The West Michigan Policy Forum, which advocates for pro-business policy reform, has produced a list of suggestions for the panel and governor. Among those suggestions: eliminating Michigan’s personal income tax.

“We see that that’s a competitive issue,” former Republican Speaker of the Michigan House Jase Bolger, who now works with the WMPF, said of the income tax suggestion. “We see that the states that are growing the fastest don’t have an income tax… They both have better job opportunities and growing population.”

He said there are other options to bring in revenue to the government and stressed that removing the income tax would have to be done “responsibly,” as a shift or slow “ratcheting down.”

“Unfortunately, the current Legislature, current governor is seeking to block a promised rollback on income tax for every Michigan worker,” Bolger said.

The group’s suggestions also include reinstating the ‘right-to-work’ policy, which Democrats repealed fairly quickly after gaining control of the state Legislature this year.

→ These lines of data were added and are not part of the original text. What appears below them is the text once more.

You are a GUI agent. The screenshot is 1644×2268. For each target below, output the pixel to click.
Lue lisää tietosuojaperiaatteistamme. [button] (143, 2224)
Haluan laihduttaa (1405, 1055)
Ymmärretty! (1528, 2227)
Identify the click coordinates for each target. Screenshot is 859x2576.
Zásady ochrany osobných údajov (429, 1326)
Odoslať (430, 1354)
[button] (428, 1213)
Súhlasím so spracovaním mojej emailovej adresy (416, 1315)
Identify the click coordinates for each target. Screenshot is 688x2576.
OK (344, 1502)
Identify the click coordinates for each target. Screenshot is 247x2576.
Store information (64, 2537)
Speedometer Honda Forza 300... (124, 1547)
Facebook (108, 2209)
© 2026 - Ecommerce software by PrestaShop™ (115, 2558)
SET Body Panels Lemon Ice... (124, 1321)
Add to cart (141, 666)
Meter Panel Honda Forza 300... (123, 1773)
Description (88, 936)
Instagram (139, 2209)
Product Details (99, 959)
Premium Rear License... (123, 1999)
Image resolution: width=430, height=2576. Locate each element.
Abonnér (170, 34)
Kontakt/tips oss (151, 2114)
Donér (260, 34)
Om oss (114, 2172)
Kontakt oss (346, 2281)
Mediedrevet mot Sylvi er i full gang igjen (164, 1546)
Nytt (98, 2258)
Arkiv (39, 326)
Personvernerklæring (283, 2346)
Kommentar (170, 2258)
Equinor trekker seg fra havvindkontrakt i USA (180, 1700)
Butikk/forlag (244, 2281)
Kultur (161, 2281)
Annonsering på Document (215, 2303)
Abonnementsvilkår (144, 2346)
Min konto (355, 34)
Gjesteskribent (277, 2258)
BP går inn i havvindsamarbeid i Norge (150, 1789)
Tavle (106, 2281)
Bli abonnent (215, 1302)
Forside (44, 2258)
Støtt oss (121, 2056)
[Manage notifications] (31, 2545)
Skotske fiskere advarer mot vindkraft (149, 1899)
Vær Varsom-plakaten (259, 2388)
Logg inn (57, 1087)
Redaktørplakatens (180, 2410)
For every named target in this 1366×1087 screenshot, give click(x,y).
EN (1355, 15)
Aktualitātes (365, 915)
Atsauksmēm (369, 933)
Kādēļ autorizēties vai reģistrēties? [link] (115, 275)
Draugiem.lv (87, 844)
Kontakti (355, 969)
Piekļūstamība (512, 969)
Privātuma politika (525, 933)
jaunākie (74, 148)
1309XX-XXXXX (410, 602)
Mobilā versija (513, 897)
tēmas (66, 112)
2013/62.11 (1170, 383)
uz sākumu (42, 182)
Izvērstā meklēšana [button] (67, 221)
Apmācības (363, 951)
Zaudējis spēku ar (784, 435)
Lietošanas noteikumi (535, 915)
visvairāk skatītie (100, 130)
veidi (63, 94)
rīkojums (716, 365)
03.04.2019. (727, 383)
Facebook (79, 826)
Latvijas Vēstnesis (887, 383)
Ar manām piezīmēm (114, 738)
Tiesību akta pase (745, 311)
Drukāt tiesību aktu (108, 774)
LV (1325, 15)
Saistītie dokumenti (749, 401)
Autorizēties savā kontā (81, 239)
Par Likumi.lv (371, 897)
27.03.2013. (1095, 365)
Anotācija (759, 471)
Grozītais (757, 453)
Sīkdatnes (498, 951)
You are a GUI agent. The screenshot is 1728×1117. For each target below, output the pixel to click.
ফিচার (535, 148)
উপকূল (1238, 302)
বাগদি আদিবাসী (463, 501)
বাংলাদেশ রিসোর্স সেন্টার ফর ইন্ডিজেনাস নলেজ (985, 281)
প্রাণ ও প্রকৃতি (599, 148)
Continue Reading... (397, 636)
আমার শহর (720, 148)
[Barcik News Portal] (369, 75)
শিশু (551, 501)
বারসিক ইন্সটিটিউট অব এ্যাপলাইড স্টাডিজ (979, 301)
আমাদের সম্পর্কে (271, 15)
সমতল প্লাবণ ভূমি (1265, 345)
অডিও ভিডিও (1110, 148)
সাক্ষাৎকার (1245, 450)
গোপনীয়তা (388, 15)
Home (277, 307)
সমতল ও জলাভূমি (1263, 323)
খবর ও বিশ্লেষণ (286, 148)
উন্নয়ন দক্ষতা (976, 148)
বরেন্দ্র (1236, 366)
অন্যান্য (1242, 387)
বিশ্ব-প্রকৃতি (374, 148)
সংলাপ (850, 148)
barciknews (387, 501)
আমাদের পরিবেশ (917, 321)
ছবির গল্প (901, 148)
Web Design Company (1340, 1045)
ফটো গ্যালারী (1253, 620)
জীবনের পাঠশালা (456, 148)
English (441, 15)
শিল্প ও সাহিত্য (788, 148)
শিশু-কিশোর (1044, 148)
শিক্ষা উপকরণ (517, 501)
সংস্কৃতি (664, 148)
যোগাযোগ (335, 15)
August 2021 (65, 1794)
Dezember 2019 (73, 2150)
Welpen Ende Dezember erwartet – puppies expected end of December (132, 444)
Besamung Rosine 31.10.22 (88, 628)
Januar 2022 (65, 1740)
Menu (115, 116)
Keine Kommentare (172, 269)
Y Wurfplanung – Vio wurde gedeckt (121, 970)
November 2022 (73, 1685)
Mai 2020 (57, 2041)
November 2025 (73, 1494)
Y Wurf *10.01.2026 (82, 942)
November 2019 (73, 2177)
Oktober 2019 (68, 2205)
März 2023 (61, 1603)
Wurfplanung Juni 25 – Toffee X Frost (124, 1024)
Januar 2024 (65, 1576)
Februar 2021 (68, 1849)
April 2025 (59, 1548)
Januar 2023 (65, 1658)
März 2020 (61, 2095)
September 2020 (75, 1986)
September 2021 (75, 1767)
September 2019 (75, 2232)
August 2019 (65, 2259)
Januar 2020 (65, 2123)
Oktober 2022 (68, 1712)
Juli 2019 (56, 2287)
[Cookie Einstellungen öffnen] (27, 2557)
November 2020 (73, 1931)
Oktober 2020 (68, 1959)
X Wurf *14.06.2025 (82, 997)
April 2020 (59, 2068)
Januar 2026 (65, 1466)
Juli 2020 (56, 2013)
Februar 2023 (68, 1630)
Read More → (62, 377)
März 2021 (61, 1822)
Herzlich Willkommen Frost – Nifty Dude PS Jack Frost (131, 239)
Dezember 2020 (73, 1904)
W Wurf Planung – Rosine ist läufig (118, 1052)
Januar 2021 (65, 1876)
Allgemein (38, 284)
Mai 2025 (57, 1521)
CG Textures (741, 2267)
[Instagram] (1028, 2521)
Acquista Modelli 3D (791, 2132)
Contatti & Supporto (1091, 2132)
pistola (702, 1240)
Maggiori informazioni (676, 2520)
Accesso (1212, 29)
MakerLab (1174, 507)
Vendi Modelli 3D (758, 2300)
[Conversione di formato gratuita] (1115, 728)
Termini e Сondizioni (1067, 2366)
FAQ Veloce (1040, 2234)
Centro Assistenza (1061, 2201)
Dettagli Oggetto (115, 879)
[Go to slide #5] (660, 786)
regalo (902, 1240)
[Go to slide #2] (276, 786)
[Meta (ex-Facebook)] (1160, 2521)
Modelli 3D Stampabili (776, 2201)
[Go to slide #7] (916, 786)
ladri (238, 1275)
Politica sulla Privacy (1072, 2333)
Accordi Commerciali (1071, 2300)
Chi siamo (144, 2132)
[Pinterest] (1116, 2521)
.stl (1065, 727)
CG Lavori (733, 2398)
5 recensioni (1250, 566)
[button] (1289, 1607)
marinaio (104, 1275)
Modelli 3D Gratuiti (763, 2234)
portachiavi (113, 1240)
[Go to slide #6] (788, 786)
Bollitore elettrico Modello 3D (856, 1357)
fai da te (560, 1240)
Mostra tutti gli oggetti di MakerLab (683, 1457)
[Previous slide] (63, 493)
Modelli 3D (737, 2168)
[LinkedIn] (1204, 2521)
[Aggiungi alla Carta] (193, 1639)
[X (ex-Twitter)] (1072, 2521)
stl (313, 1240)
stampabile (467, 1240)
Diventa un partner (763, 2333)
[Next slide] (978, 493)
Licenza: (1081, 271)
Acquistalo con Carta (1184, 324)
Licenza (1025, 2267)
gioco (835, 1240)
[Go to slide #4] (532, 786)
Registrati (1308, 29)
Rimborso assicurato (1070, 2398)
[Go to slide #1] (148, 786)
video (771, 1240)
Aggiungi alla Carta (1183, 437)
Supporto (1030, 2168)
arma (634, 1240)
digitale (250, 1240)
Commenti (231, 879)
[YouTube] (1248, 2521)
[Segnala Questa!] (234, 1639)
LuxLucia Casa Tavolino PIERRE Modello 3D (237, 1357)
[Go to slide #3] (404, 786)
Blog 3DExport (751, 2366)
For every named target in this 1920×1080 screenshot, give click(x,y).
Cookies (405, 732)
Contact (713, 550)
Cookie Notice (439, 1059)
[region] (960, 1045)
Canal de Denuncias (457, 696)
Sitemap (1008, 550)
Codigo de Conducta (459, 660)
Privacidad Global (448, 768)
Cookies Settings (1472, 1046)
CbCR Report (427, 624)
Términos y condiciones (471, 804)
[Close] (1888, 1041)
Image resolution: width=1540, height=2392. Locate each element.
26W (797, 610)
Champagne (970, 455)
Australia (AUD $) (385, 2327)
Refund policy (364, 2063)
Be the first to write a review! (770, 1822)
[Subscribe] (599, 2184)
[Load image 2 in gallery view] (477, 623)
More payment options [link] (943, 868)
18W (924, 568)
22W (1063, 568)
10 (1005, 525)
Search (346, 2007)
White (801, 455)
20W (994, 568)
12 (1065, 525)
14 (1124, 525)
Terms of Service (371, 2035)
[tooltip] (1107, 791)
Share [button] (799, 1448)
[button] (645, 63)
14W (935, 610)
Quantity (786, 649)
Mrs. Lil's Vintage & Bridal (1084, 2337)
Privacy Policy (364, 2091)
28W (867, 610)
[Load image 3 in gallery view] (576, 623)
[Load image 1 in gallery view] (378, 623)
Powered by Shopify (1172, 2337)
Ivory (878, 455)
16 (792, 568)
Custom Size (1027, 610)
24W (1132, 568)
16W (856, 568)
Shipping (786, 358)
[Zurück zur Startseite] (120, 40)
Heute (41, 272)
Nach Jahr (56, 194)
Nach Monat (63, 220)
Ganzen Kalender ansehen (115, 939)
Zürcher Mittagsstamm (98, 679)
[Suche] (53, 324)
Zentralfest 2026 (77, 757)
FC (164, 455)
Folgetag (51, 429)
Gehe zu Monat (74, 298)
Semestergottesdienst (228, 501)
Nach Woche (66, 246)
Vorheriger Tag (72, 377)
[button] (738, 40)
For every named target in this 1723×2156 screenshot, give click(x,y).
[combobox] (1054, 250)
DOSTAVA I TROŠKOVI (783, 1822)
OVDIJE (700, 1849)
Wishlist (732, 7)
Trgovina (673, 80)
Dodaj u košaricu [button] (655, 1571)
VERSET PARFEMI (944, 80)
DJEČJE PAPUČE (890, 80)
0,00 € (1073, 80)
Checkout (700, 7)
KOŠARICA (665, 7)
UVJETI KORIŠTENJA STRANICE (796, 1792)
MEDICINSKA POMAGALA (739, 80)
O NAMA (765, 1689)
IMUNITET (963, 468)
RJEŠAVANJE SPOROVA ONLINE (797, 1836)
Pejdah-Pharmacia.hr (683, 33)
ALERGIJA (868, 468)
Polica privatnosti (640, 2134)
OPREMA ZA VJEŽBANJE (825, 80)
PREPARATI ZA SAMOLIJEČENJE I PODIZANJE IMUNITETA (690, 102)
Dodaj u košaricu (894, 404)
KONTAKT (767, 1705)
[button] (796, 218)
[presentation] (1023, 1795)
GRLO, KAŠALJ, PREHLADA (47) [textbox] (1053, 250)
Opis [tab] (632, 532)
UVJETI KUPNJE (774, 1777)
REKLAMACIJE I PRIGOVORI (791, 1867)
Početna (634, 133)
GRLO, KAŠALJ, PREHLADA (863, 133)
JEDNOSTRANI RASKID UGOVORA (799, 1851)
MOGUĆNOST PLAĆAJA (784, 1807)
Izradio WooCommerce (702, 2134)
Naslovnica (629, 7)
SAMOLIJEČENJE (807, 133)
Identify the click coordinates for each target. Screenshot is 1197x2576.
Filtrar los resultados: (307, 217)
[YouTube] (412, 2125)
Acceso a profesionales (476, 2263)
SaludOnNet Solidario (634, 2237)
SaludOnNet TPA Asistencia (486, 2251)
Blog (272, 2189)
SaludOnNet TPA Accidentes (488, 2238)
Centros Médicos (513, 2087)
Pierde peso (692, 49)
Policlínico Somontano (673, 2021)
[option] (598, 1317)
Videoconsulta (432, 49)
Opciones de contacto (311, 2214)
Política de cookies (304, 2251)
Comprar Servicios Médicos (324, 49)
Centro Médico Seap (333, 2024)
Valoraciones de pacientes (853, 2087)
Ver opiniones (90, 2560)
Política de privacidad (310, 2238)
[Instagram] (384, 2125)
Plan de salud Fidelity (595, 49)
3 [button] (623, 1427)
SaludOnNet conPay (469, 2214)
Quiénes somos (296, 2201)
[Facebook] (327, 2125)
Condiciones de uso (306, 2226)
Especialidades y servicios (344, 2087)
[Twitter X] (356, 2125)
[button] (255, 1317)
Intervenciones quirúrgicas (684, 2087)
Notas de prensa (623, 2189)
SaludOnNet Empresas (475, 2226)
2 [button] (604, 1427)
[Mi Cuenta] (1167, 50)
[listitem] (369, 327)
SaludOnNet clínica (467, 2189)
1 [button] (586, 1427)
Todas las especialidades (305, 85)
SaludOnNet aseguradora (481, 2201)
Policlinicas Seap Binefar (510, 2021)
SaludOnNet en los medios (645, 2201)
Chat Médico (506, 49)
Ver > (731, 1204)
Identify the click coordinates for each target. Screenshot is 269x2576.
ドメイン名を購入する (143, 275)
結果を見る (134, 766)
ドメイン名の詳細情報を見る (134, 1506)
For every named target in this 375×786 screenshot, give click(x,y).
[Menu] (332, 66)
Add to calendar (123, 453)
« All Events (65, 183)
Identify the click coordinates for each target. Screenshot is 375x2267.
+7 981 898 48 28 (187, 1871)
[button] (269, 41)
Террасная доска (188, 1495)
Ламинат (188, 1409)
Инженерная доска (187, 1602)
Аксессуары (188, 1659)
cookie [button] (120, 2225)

“None of the things that we propose will be easy, but just because they’re not easy doesn’t mean that they’re not right,” Bolger said. “This is a policy that is pro-worker. Workers should have the freedom to choose whether they want to belong to an organization or not. But it also has an impact on what kind of career opportunities that exist in the state.”

He said businesses often consider right-to-work policies when deciding which states to move to and that all five of the five fastest-growing states in the country are right-to-work states.

Bolger said the WMPF’s suggestions to Whitmer’s council were unsolicited but that it hopes the panel will take them into consideration.

“What we hope they would do is look at the data, look at the facts,” he said. “Instead of lecturing growing states about our social politics, I wish they’d look to growing states and listen to what’s succeeding in those states. And so let’s set politics aside, let’s put people first, and let’s make Michigan a growing state again.”